* What you will do: How many lines in the listing below contain the string "should"? Give only the number.

* Data shown:
_ _ _

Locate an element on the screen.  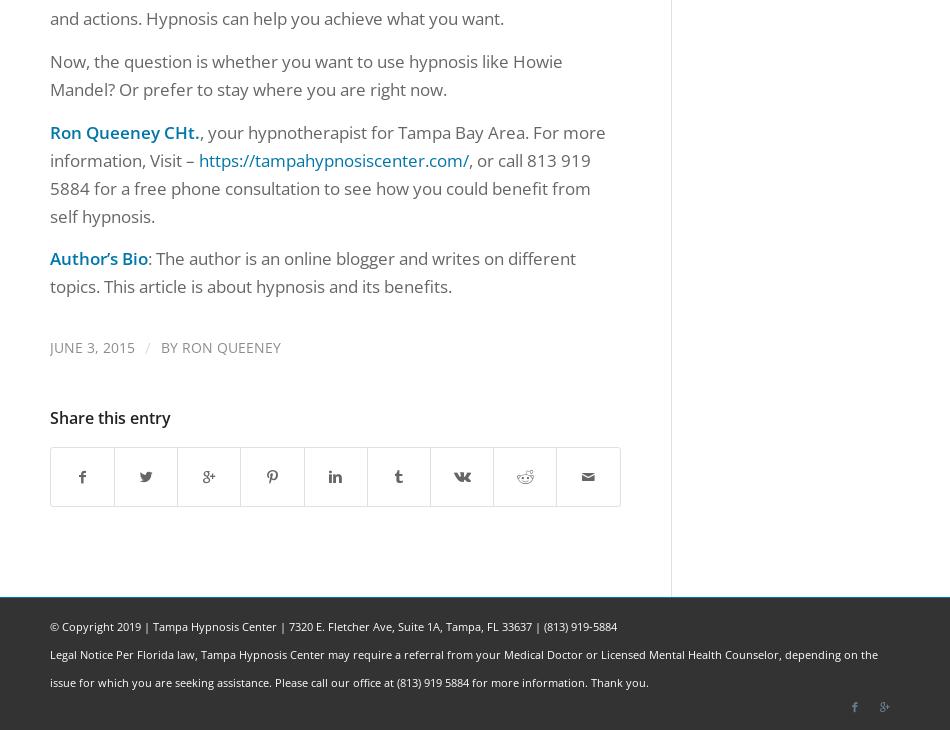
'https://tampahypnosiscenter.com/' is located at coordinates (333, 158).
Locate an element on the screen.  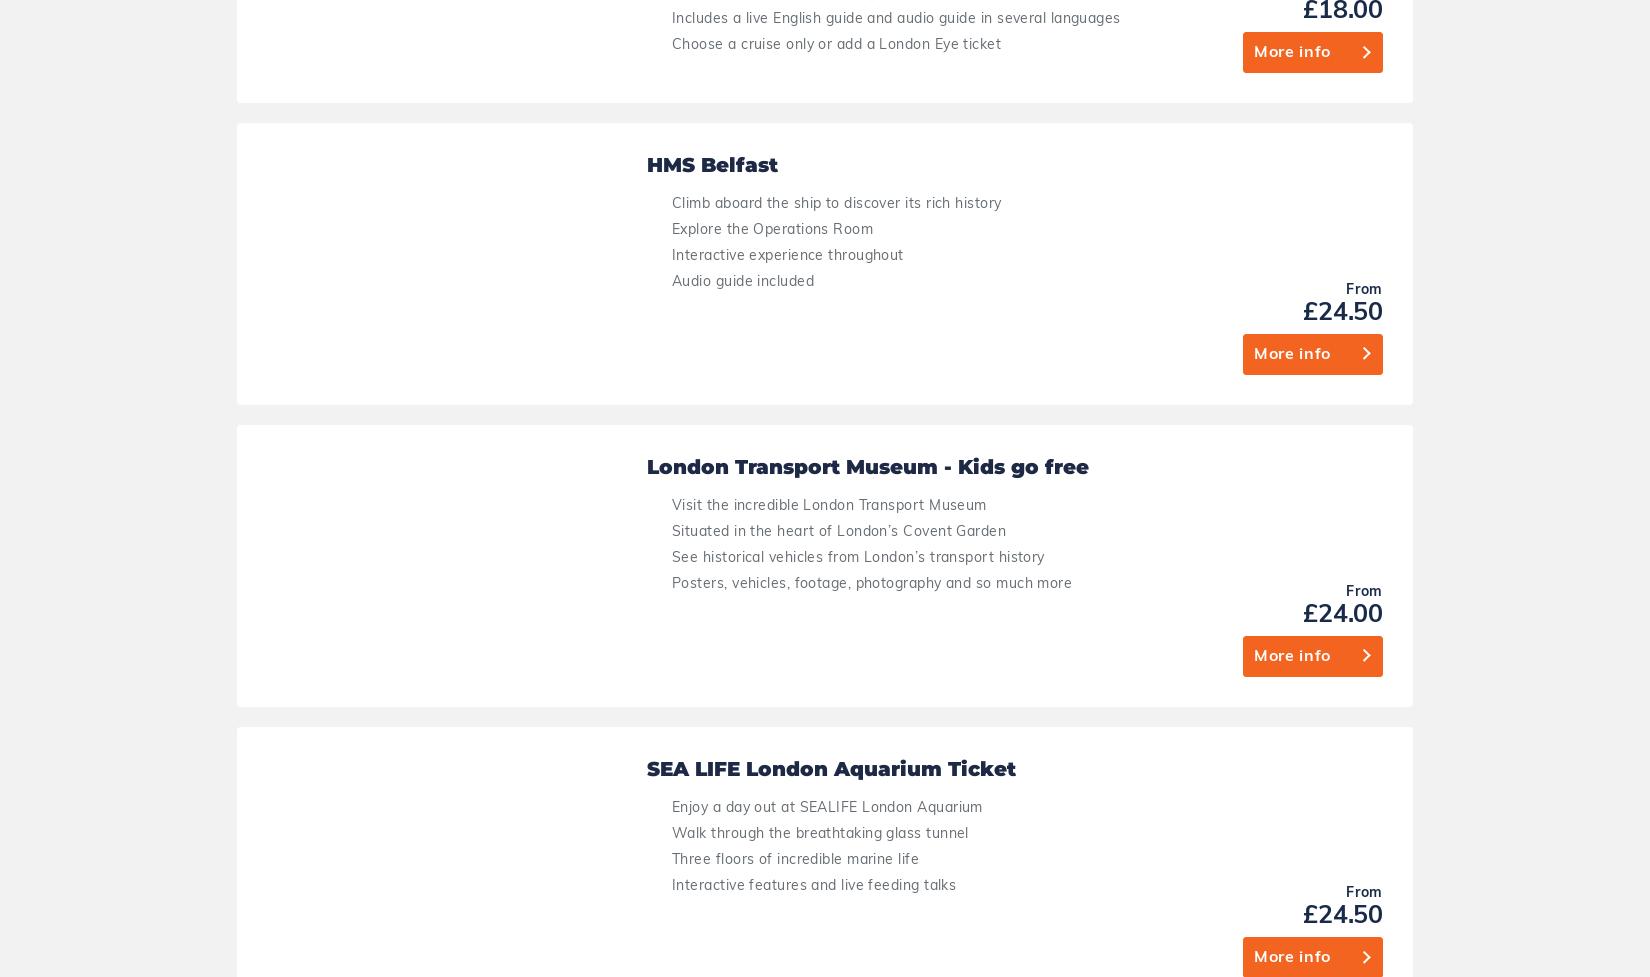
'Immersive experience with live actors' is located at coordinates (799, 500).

_ _ _

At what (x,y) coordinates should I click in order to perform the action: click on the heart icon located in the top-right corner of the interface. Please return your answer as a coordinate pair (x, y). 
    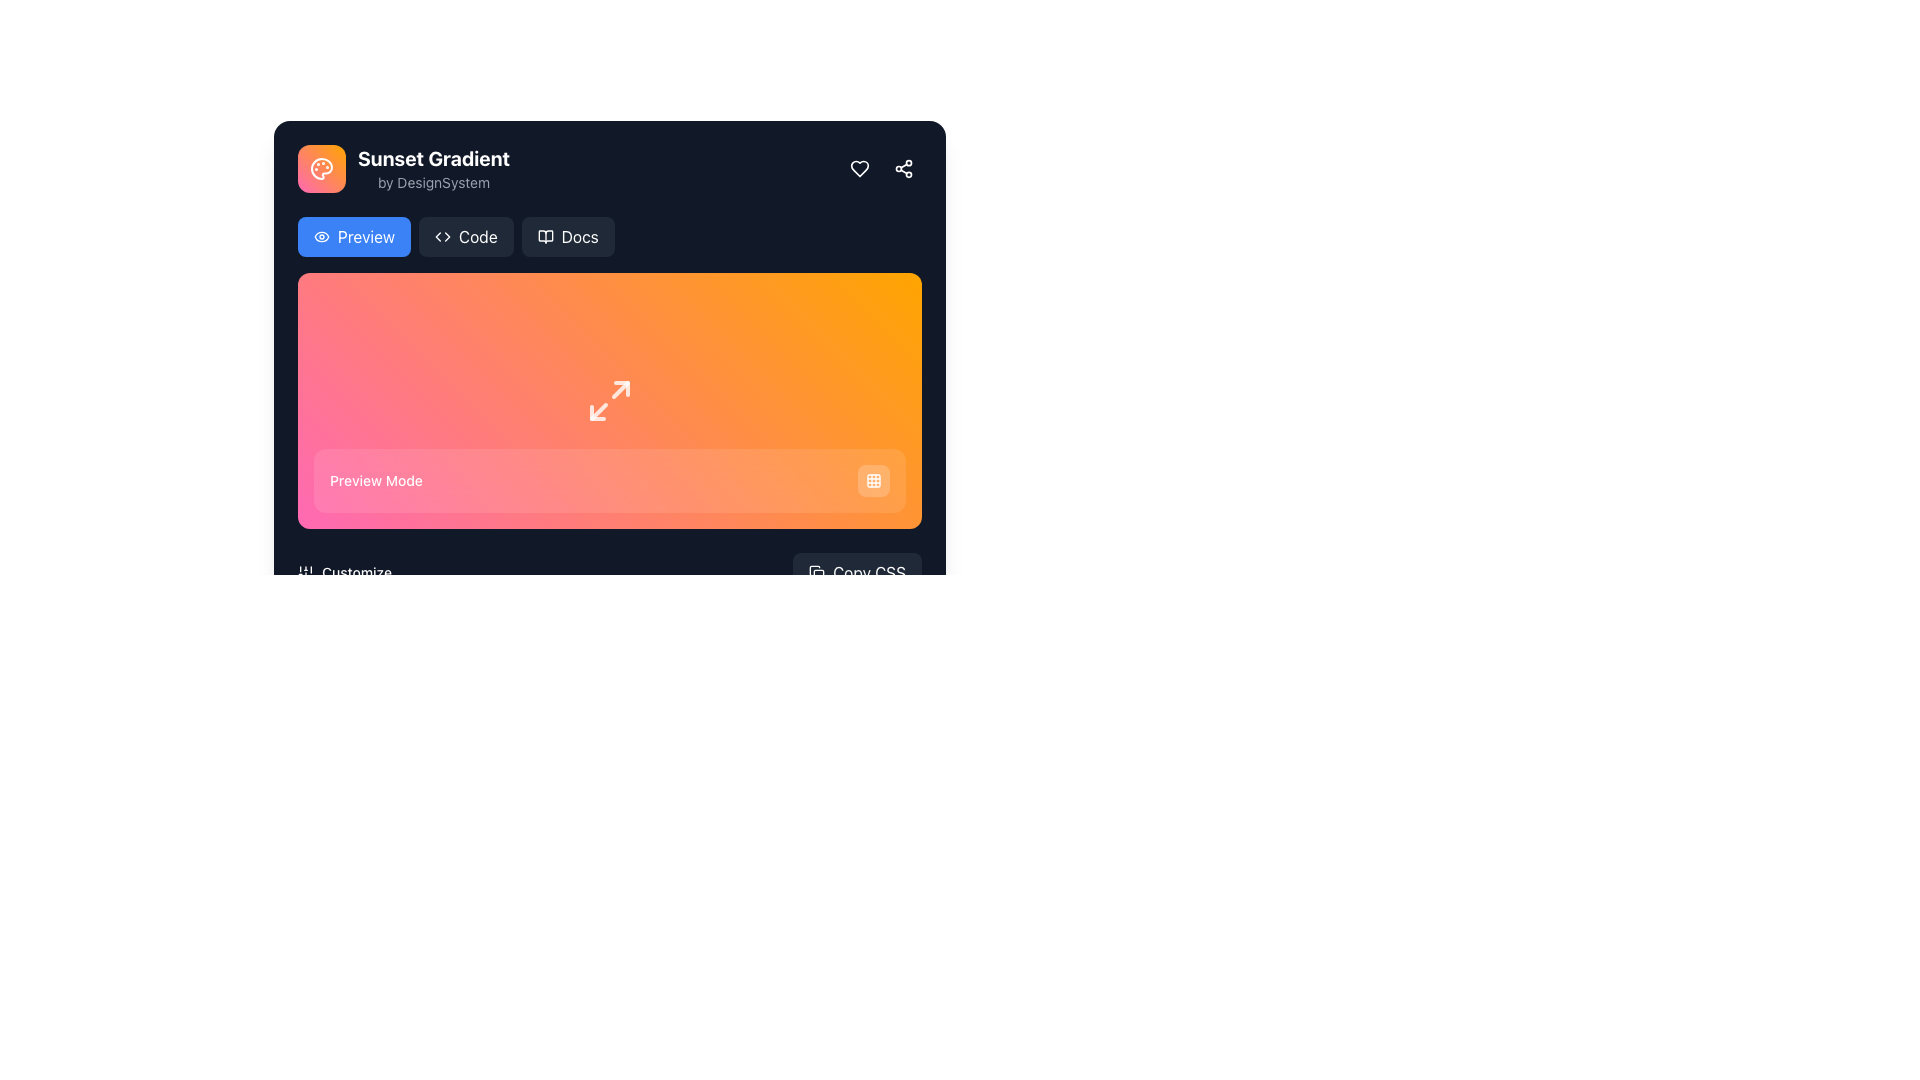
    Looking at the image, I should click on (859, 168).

_ _ _

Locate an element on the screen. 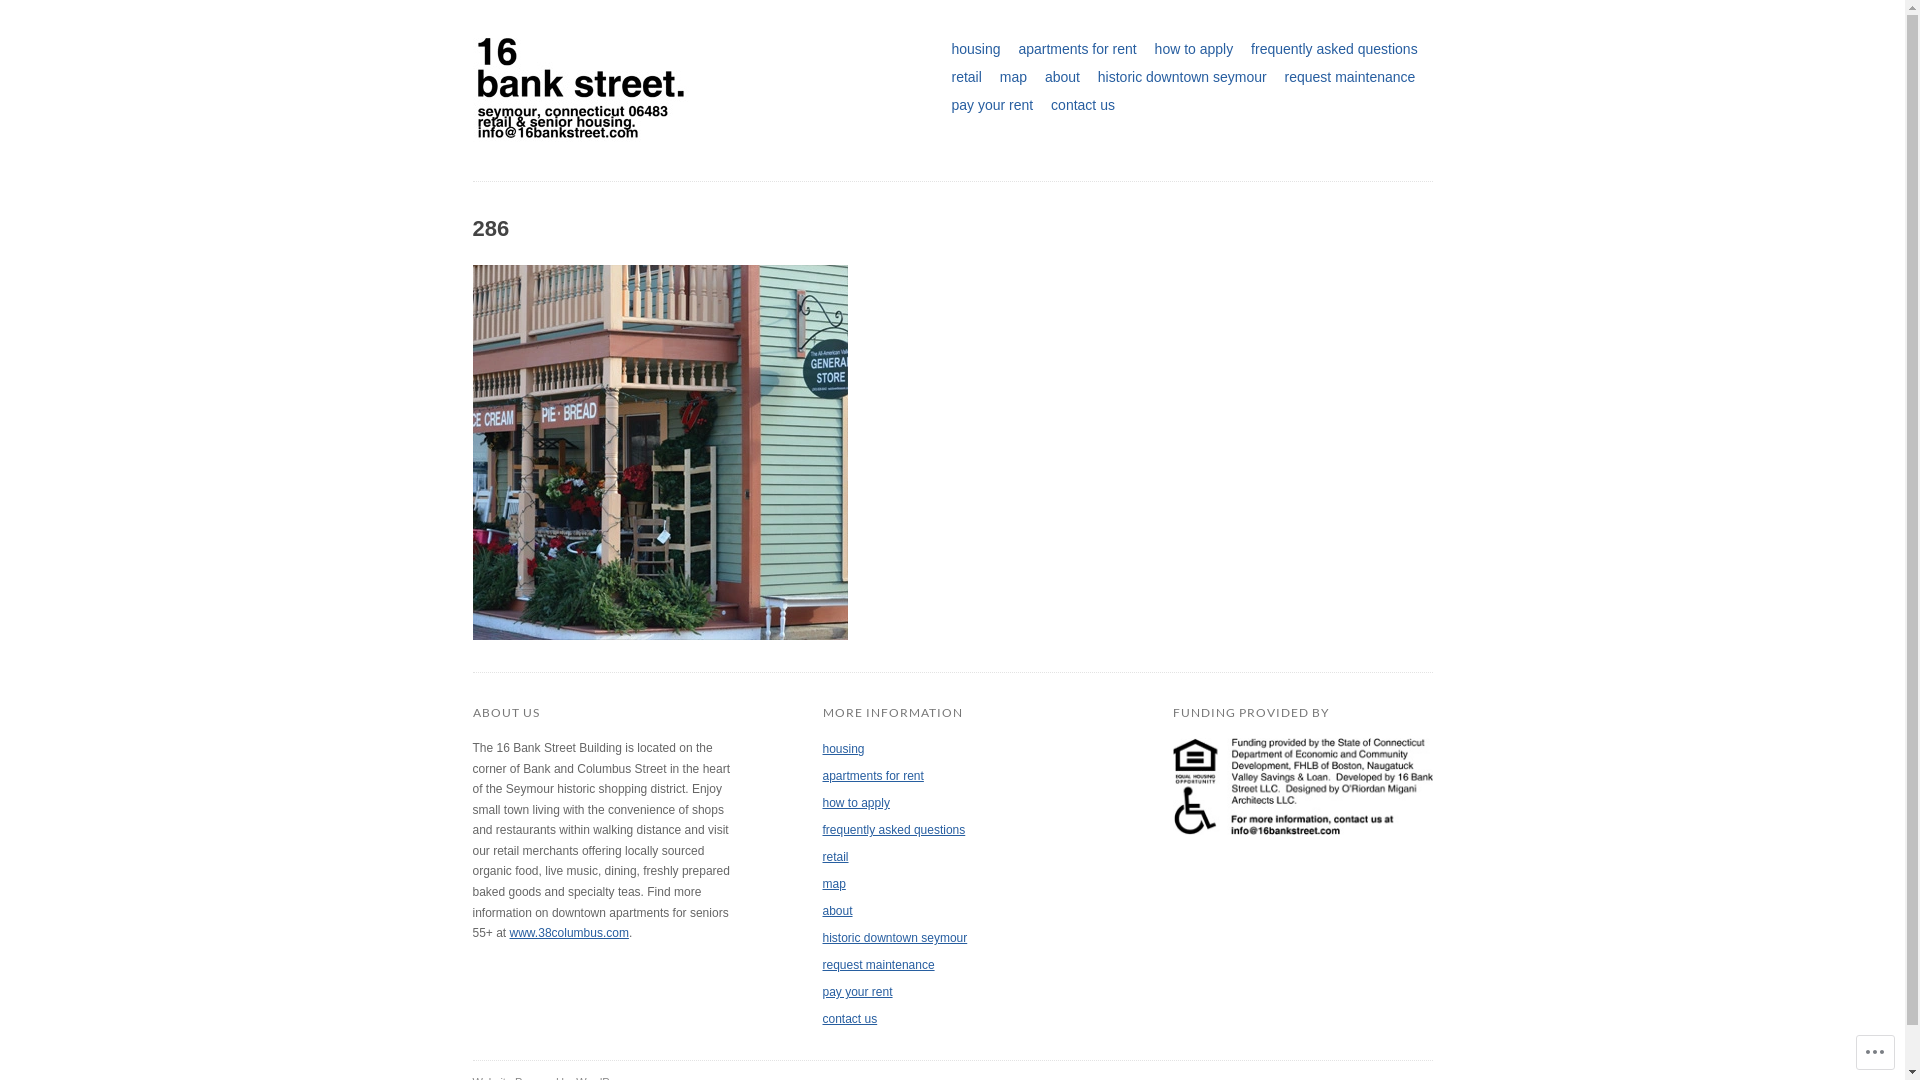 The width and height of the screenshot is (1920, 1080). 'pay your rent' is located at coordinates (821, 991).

_ _ _

* Response to the exercise: 2